* _Task requirements_: In the entries running from the line containing "The image size is (981, 801)." down through the line containing "This screenshot has height=742, width=903.", swap "price" for "cost" and write out only those lines, leaving everything else unchanged.

* start *

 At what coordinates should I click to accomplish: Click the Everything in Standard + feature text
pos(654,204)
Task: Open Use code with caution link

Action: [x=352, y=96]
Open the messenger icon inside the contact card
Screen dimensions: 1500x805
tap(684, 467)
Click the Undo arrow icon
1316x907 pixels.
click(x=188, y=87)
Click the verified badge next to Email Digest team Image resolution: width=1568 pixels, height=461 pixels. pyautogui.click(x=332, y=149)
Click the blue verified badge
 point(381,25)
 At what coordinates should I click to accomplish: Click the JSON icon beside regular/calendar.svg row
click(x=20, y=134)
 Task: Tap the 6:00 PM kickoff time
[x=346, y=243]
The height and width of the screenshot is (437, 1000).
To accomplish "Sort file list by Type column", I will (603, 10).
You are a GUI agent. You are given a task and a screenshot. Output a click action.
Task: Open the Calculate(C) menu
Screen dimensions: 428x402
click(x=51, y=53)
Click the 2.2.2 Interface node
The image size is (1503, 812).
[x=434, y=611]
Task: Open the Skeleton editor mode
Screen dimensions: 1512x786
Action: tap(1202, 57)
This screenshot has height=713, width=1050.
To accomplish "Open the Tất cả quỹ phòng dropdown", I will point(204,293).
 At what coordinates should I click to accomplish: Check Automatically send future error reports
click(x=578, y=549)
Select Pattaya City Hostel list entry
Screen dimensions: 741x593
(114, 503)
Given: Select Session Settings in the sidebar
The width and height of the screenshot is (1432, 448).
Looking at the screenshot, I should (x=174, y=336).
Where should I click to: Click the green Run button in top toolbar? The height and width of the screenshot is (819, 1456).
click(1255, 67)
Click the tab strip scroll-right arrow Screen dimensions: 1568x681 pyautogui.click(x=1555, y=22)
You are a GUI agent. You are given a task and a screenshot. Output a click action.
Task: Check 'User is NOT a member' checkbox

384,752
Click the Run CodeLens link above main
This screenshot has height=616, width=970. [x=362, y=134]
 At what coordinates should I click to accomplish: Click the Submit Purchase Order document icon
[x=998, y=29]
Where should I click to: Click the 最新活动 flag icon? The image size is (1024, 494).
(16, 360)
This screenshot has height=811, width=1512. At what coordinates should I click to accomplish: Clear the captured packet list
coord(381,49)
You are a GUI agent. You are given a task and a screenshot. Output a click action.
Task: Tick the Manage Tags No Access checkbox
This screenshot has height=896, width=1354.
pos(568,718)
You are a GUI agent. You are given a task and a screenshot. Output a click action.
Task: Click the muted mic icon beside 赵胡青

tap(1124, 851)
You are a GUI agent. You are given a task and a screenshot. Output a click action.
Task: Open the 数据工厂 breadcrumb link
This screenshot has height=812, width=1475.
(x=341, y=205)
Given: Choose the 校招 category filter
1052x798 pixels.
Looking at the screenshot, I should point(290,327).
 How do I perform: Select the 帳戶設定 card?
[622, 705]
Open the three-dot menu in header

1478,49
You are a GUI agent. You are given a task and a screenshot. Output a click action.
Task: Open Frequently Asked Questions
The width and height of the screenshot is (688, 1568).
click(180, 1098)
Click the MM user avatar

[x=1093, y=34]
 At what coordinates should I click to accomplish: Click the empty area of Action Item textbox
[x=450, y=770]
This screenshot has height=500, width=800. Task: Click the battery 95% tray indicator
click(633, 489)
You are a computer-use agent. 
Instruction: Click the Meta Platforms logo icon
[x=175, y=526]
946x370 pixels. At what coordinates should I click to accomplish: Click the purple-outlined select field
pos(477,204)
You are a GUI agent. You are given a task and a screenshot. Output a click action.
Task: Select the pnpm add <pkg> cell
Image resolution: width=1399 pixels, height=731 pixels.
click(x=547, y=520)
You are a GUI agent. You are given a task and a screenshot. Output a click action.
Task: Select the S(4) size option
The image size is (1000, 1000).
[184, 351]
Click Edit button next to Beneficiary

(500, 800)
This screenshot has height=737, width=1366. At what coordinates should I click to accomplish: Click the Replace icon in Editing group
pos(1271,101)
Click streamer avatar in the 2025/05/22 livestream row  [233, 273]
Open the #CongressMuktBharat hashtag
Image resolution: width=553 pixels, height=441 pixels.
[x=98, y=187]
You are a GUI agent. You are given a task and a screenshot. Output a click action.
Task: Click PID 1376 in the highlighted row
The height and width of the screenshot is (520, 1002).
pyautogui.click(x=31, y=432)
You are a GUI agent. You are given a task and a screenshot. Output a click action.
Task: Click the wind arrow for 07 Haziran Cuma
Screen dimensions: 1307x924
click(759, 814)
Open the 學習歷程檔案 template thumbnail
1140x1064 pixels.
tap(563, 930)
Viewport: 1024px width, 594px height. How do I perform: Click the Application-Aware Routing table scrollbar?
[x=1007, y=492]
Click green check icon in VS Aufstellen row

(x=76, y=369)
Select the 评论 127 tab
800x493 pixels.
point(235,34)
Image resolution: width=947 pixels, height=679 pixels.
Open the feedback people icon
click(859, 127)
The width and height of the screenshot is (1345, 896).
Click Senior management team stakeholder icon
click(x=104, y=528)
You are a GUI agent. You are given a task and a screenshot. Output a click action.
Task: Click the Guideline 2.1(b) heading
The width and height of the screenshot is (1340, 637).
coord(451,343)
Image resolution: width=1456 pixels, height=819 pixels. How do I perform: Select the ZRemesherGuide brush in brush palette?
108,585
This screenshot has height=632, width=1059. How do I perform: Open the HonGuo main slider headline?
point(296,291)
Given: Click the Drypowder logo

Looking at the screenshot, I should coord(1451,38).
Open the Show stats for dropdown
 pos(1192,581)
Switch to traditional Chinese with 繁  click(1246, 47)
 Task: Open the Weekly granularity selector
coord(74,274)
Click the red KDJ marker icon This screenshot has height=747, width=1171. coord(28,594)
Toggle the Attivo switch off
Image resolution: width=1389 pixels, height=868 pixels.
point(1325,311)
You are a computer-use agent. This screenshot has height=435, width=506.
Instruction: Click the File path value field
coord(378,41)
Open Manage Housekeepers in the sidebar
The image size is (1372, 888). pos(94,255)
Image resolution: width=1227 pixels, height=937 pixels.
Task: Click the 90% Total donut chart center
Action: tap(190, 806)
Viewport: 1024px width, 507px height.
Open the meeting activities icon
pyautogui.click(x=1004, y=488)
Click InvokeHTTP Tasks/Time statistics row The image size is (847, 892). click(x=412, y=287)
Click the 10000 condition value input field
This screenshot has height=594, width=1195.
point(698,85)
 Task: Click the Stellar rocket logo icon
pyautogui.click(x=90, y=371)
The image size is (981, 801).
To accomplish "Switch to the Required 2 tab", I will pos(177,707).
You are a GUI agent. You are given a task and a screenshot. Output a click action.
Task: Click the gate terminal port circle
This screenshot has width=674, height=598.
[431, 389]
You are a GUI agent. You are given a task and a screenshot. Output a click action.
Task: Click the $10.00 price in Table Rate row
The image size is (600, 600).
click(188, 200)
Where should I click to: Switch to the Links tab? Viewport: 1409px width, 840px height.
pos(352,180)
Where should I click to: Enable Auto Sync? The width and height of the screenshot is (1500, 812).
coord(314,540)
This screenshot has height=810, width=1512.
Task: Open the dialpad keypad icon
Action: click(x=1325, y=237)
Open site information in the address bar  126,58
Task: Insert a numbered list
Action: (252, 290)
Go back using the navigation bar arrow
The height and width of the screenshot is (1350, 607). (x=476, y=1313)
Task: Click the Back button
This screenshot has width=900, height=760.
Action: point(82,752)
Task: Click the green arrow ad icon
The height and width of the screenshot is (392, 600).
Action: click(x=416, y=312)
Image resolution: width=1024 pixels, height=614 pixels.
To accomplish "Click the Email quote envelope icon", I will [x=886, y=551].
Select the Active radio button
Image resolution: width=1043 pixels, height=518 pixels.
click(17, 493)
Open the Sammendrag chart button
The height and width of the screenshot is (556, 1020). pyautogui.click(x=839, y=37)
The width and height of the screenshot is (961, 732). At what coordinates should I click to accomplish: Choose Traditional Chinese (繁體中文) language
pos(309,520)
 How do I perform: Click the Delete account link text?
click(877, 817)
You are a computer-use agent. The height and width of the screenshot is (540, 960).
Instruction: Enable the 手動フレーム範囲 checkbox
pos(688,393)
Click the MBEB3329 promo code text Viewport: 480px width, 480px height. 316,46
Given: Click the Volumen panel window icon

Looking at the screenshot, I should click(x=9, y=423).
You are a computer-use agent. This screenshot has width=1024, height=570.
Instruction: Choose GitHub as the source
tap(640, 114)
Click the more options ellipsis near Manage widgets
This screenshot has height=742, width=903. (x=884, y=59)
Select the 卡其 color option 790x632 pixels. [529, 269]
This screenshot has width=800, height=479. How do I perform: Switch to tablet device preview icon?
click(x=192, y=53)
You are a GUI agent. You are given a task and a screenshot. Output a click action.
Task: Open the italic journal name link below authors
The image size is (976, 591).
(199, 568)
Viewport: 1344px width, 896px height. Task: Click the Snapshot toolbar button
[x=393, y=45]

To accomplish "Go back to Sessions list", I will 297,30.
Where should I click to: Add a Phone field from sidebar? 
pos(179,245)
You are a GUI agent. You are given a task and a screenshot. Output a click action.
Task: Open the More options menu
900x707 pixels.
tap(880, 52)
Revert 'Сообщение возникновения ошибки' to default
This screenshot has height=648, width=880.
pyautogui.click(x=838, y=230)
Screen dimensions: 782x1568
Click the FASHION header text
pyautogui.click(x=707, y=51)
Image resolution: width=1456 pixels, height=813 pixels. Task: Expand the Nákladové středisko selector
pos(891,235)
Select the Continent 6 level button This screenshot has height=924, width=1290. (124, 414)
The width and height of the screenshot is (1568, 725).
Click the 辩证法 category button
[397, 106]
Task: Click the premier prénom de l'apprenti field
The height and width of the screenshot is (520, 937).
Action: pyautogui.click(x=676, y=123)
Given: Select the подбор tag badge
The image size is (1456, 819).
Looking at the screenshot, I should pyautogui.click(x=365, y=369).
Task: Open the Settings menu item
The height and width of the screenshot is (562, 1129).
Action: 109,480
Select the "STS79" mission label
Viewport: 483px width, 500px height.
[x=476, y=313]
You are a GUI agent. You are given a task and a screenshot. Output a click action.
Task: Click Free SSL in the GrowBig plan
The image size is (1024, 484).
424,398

* end *

* _Expected answer_:
The image size is (981, 801).
To accomplish "Switch to the Required 2 tab", I will pos(177,707).
You are a GUI agent. You are given a task and a screenshot. Output a click action.
Task: Click the gate terminal port circle
This screenshot has width=674, height=598.
[431, 389]
You are a GUI agent. You are given a task and a screenshot. Output a click action.
Task: Click the $10.00 cost in Table Rate row
The image size is (600, 600).
click(188, 200)
Where should I click to: Switch to the Links tab? Viewport: 1409px width, 840px height.
pos(352,180)
Where should I click to: Enable Auto Sync? The width and height of the screenshot is (1500, 812).
coord(314,540)
This screenshot has height=810, width=1512.
Task: Open the dialpad keypad icon
Action: click(x=1325, y=237)
Open site information in the address bar  126,58
Task: Insert a numbered list
Action: (252, 290)
Go back using the navigation bar arrow
The height and width of the screenshot is (1350, 607). (x=476, y=1313)
Task: Click the Back button
This screenshot has width=900, height=760.
Action: point(82,752)
Task: Click the green arrow ad icon
The height and width of the screenshot is (392, 600).
Action: click(x=416, y=312)
Image resolution: width=1024 pixels, height=614 pixels.
To accomplish "Click the Email quote envelope icon", I will [x=886, y=551].
Select the Active radio button
Image resolution: width=1043 pixels, height=518 pixels.
click(17, 493)
Open the Sammendrag chart button
The height and width of the screenshot is (556, 1020). pyautogui.click(x=839, y=37)
The width and height of the screenshot is (961, 732). At what coordinates should I click to accomplish: Choose Traditional Chinese (繁體中文) language
pos(309,520)
 How do I perform: Click the Delete account link text?
click(877, 817)
You are a computer-use agent. The height and width of the screenshot is (540, 960).
Instruction: Enable the 手動フレーム範囲 checkbox
pos(688,393)
Click the MBEB3329 promo code text Viewport: 480px width, 480px height. 316,46
Given: Click the Volumen panel window icon

Looking at the screenshot, I should click(x=9, y=423).
You are a computer-use agent. This screenshot has width=1024, height=570.
Instruction: Choose GitHub as the source
tap(640, 114)
Click the more options ellipsis near Manage widgets
This screenshot has height=742, width=903. (x=884, y=59)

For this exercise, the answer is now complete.